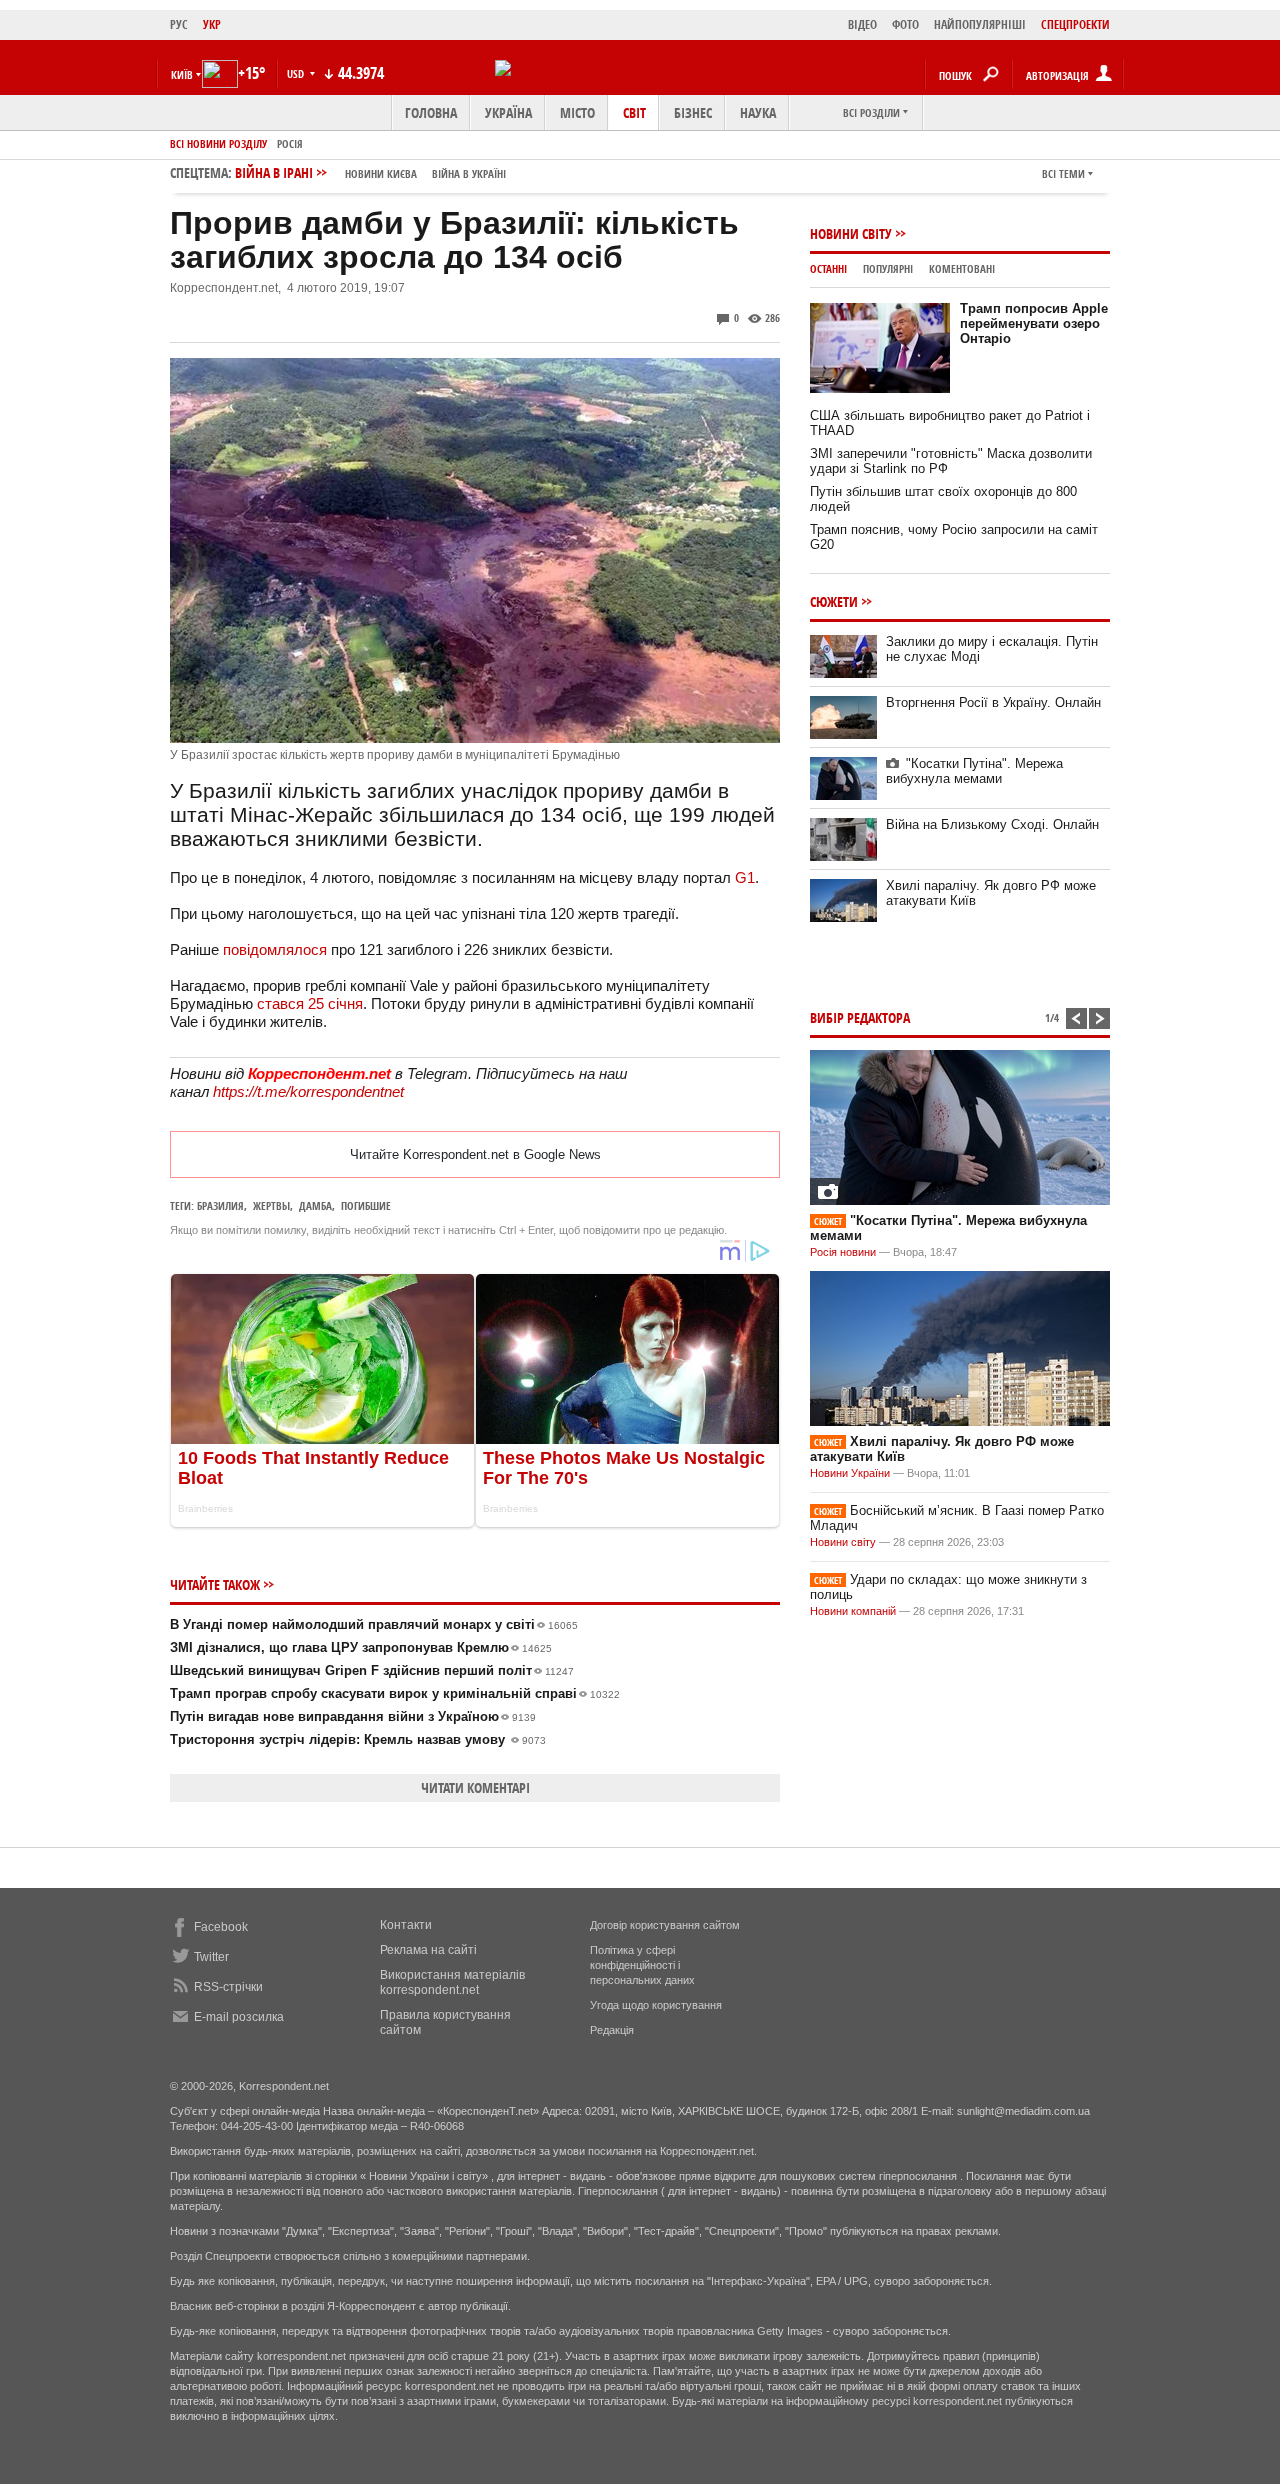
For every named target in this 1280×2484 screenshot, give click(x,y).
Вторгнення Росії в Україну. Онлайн (993, 702)
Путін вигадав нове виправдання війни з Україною (353, 1716)
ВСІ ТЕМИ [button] (1063, 173)
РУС (179, 24)
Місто (577, 112)
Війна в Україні (469, 173)
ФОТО (905, 24)
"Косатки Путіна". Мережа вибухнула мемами (974, 771)
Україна (508, 112)
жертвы (271, 1205)
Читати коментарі (475, 1787)
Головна (431, 112)
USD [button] (297, 73)
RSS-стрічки (228, 1987)
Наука (758, 112)
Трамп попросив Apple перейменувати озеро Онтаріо (1034, 323)
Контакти (406, 1925)
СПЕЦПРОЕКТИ (1075, 24)
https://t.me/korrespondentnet (308, 1091)
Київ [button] (182, 74)
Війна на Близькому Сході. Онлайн (992, 824)
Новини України (850, 1473)
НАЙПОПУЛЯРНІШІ (980, 24)
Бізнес (693, 112)
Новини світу (851, 233)
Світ (634, 112)
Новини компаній (853, 1611)
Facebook (221, 1927)
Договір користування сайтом (665, 1925)
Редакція (612, 2030)
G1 (745, 877)
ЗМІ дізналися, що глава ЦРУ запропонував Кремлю (361, 1647)
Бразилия (220, 1205)
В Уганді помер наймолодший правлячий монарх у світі (374, 1624)
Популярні (888, 268)
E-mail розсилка (239, 2017)
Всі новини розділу (218, 143)
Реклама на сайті (428, 1950)
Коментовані (962, 268)
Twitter (211, 1957)
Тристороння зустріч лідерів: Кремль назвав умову (358, 1739)
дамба (315, 1205)
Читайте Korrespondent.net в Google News (475, 1154)
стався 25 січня (310, 1003)
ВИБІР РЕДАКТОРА (860, 1017)
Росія (290, 143)
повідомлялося (275, 949)
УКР (212, 24)
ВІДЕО (862, 24)
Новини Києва (381, 173)
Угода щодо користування (656, 2005)
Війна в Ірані (370, 172)
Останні (828, 268)
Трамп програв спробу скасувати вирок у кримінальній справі (395, 1693)
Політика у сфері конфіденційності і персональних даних (642, 1965)
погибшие (366, 1205)
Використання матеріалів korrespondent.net (452, 1982)
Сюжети (834, 601)
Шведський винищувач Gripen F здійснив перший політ (372, 1670)
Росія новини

Problem statement — Go through the listing above and find each line that contains "користування", then copy it.

Result —
Договір користування сайтом (665, 1925)
Угода щодо користування (656, 2005)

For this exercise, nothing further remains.